Sun Dec 2nd through Sat the 8th, 2018 at Palais des Congrès de Montréal
The paper presents a learning scheme for deep policies which is based on sequentially combining existing methods of learning from demonstration and learning from human preferences. The experiments validate the approach with simulated and real human teachers, obtaining interesting results but still remaining some open questions. It is said "Expert demonstrations are always kept in the buffer", so in cases wherein the demonstrations are not good, but the preferences of the teacher can lead to a high performance policy, there would be a problem, because the Demos are pulling the policy to a wrong area in the solution space. How to deal with this problem? Is it possible to draw from the experiments, in which kind of problems the preferences have a higher impact for the policy improvement. It would be interesting to see comments in a generalized way, about what kind of problems are more problematic for learning with human preferences, and which are prone to be easily trained (e.g. the kind of problems that can get superhuman performance). Results in Fig 3 (right) show something that can be really problematic in this presented approach. It is shown that the learned reward model is not aiming for the same objectives of the real reward function of the environment. So The RL agent always will try to maximize the reward function, however if it is wrong, obtaining high returns might be senseless (the method is not learning what the human teacher wants to teach, or the human understanding of the task is not complete). In those learning curves, the real return obtained at the end of the process is still an acceptable performance? It would be necessary more Why in these experiments the learned model r only takes as input the observations? is it for simplifying the model? or because it is known that the real score might be based only in states and not in actions? what would happen when considering the actions along with the observations in these experiments?

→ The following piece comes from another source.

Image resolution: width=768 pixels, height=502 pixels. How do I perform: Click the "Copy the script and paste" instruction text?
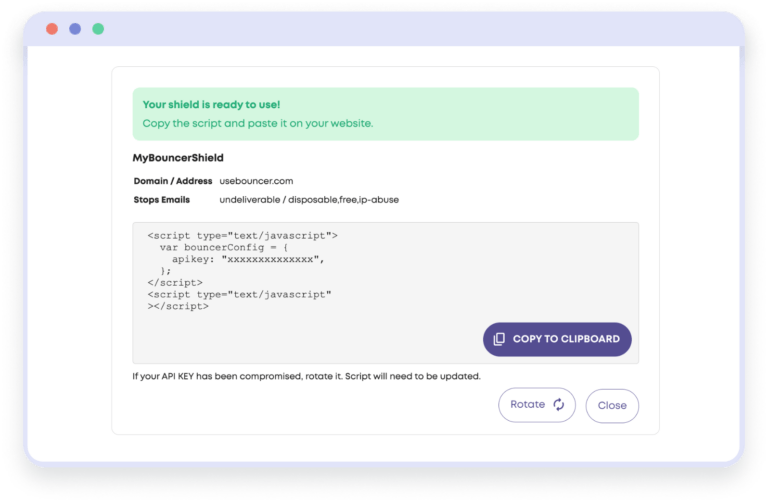point(257,124)
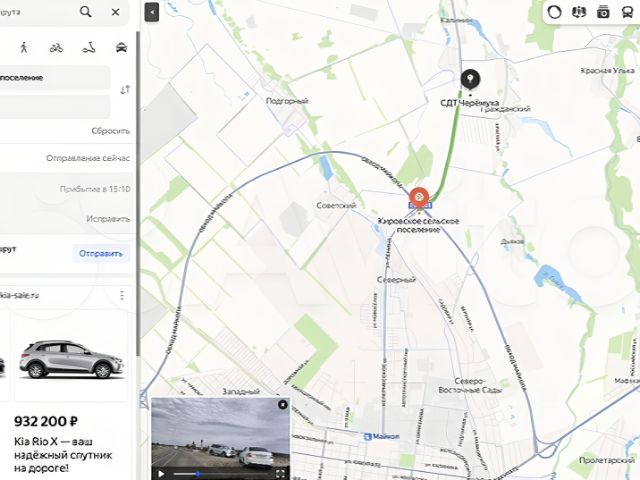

As the title implies, this paper examines imitation learning that combines human demonstrations and human preferences. The main algorithm builds on DQFD to learn Q-Values from human demonstrations and subsequently fine-tunes the policy using preference elicitation methods. More specifically, preferences are compiled into a surrogate reward function which is then used to further optimize the policy. The resulting algorithm is validated on nine Atari environments and results show that the technique of combining demonstrations with preferences is better than either using either source of feedback alone. Overall, the paper is clearly written, tackles a well-scoped problem, and presents compelling results. It's great to consider learning from more than a single type of human feedback and the combination of human demonstrations with preferences is a promising one. My largest concern is how reliant the algorithm is on preference feedback induced from the synthetic oracle. As the authors acknowledge, human preference feedback seems to nearly always perform worse than oracle preferences. It was unclear whether the problem stemmed from inexperienced human demonstrators or the simple fact that humans are bad at providing preference feedback. The latter makes me concerned about the ultimate usefulness of this approach. While it makes sense that the oracle preference feedback was used to automate the experimentation and remove the need for humans, it really detracts from the argument of learning on environments with no reward. I'm afraid the oracle could simply be helping the agent induce a learned version of the environment rewards. If this is the case, the proper point of comparison should be DQFD with access to true environment rewards. Another experiment that I would like to see would be a comparison between having human annotators spend time providing extra demonstrations versus preference labels. I wonder if the eventual algorithm performance would be better by directing humans to provide additional demonstrations rather than preferences. After reading the author rebuttal, my evaluation still remains at weak accept.
This paper combines a number of existing methods and performs an in-depth empirical evaluation. This is a very well written paper with high-quality scholarship. ---- I take issue with the ALE being "difficult enough to require nonlinear function approximation," i.e., "State of the Art Control of Atari Games Using Shallow Reinforcement Learning" https://arxiv.org/abs/1512.01563. I also think that the claim that it is "simple enough to run many of [sic] experiments on" is questionable, unless you're a large industrial research lab. The citations tend to heavily favor recent work, which is generally OK. But in the related work section, the citations imply that intrinsic RL was only invented in 2015 - it's much older than this. "clips" are discussed in Algorithm 1 on page 3 before being defined. It's not clear to me why expert transitions are always kept in the replay buffer (page 4) since the expert's demonstrations could be sub-optimal. In the majority of experiments a "synthetic oracle" that knows the true reward is going to select between clips. It's not clear to me whether this is a reasonable approximation of a human. Are there many clips where the reward is 23 vs. 24, or 2000 vs. 2003? Or are the clips normally qualitatively very different, and therefore easy for a human to compare without carefully estimating the reward on every action? --------------- After reading the authors' rebuttal and the other reviews, I have increased my score. Even though the assumption of an oracle (instead of a human) is strong, the work is still interesting. Additionally, I decided to weight the high quality of the paper's scholarship and writing more highly in my overall evaluation.